Tango Dictionary


A traditional tango dance evening or event. A milonga will usually feature traditional tango music, with tracks played in groups called 'tandas' separated by non-tango tracks called 'cortinas'. Milongas can be formal or casual, but will usually follow a number of traditional rules.


A modern milonga. The DJ at a Neolonga will typically play all modern or other non-traditional music, with no tandas or cortinas to interrupt the dancing. You may even see people occasionally dancing in styles other than tango.


Similar to a Neolonga, but smaller and with an emphasis on practising what you have already learned. There will usually be a teaching area reserved somewhere in the room, and one or more teachers will be on hand to help out. Also known as a 'practica'.


Milongas and Neolongas

Argentine Tango is a dance that is surrounded by tradition, from the sort of music that it is generally played at classes and social dances, to the layout of the room used for milongas (tango dance evenings), and even the way you ask people to dance by using the cabeceo (a traditional method of signalling across a crowded dance floor that you would like to dance with someone). Much has been written about the traditional milonga, but a good summary of what it can be like is given in this excellent article on Tango Voice.

But what if you are looking for something a little different? Does there have to be all the tradition? Can you even dance tango to any other types of music?

Tango has been evolving ever since it first appeared in the Argentina - Uraguay area back in the 19th century, and we believe that it does tango a disservice to assume that its evolution has stopped. Tango can and should be danced to music of all sorts of diferent genres, not just music that has been specially written for tango in 1950s Argentina, or even just modern recreations of traditional tango rhythms. You can dance it to blues, jazz, popular, electronica, metal... whatever you like to listen to. Some people call this approach 'nuevo', but as this also relates to something specific in the teaching style used, we prefer to call it 'neotango' or 'alternative tango'.

Tango at Jivebeat and Tangosynthesis

Tango has been part of Jivebeat since the summer of 2017, and from the first day we decided to use modern music in our classes and during our freestyles. This was never a rejection of traditional tango music as we dance to that all the time at many other venues, but instead it was a decision that we made to give people a choice of what they wanted to listen to when dancing. That choice has been very well received, and we regularly get people complimenting us on the music we play both during and after the classes so we are very happy that we made the right decision.

X-Tango Neolongas

These are our milongas, our evenings to let your hair down and dance to the music you love for the whole evening. There is no class at our Neolongas, just music from the moment we start to the last track of the night. You can see the music we played at a typical Neolonga in September 2018 on our What Did We Play? page.

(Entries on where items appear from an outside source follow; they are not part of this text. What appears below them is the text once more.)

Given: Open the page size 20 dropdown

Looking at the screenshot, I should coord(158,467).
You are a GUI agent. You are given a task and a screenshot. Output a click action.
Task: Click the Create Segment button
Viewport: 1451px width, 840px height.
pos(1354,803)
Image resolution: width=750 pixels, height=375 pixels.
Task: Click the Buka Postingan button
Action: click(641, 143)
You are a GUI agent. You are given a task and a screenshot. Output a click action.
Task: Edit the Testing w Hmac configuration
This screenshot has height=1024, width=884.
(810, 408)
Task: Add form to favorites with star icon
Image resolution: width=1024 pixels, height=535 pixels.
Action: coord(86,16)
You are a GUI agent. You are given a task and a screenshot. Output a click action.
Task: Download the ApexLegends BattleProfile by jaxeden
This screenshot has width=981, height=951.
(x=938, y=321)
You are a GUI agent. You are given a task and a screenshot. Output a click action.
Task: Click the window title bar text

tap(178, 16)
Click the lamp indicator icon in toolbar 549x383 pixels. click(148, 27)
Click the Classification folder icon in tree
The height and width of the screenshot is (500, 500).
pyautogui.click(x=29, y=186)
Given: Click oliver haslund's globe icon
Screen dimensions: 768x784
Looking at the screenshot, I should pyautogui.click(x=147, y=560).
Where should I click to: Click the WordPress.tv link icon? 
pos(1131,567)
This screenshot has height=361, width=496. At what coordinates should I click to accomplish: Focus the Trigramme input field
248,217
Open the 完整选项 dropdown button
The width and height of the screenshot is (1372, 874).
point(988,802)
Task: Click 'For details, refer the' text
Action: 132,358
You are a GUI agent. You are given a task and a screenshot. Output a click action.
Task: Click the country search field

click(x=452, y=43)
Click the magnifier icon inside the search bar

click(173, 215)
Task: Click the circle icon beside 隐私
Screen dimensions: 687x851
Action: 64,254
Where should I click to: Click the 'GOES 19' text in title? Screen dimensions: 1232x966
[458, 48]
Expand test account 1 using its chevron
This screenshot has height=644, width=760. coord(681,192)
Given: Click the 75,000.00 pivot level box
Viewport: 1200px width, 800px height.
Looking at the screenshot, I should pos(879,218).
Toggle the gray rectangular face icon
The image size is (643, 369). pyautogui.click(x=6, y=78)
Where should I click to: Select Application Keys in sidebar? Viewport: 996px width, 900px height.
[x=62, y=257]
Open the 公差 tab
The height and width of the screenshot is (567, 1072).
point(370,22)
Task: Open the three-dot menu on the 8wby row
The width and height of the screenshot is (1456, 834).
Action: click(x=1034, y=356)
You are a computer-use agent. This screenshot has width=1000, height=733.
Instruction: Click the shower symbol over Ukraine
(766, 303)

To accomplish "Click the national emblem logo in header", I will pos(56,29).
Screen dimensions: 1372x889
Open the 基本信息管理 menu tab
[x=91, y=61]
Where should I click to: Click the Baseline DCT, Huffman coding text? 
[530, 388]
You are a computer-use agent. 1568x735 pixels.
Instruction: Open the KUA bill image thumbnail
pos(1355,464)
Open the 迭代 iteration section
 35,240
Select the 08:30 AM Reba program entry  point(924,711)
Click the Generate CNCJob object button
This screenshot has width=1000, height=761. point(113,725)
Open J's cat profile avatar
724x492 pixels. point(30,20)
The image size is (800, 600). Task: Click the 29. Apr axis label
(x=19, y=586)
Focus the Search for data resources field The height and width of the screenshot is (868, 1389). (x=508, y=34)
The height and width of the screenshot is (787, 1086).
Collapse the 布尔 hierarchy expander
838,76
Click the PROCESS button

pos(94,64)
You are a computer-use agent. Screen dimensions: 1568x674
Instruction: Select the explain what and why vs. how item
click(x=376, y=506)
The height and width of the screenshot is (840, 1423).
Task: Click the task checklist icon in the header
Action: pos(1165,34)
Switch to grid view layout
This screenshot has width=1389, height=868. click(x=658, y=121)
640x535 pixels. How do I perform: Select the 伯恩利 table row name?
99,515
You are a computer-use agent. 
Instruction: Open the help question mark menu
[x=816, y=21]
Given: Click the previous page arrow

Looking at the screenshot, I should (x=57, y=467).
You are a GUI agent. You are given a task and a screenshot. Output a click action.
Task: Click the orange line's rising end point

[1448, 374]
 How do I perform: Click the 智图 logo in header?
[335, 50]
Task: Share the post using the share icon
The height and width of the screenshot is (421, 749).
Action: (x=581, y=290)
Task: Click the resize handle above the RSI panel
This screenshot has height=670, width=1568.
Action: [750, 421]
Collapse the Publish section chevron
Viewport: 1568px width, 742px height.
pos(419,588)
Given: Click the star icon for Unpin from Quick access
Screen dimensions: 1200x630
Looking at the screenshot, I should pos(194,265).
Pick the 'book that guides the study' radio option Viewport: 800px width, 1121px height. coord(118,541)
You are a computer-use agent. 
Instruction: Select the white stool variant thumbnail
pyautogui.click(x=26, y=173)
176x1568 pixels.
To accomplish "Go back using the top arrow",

Unlike traditional Milongas, at our Neolongas we assume that everyone will ask everyone else to dance (not just the men asking women), that people will feel free to dance any style that they like (not just tango if the track works for something else as well), and that there will be a lively social atmosphere. We have a modern high quality sound system and make good use of controllable and adaptive lighting to enhance the music. X-Tango Neolongas are a dancing experience not to be missed.


Much smaller than the Neolongas, the aim of the Practilonga (or Practica) is to provide an environment for practice. That's not to say that you can't just dance if you want to; many people come along just to dance and view them as just scaled-down Neolongas. But unlike at the bigger events we have teachers on hand to provide one-to-one help if you want it, and we reserve an area of the room for practising steps and techniques out of the line of dance.

Are X-Tango Neolongas suitable for beginners?

Unless you have done at least a couple of tango classes you will probably feel a bit out of your depth on the dance floor at a Neolonga. If you want to try something a bit different to the regular class night you may want to start with one of our Practilongas.

But that is down to you. Everyone is always welcome at any of our events regardless of skill or experience, so if you just want to come and watch some tango to see what all the fuss is about then stick your head around the door, introduce yourself and say hello.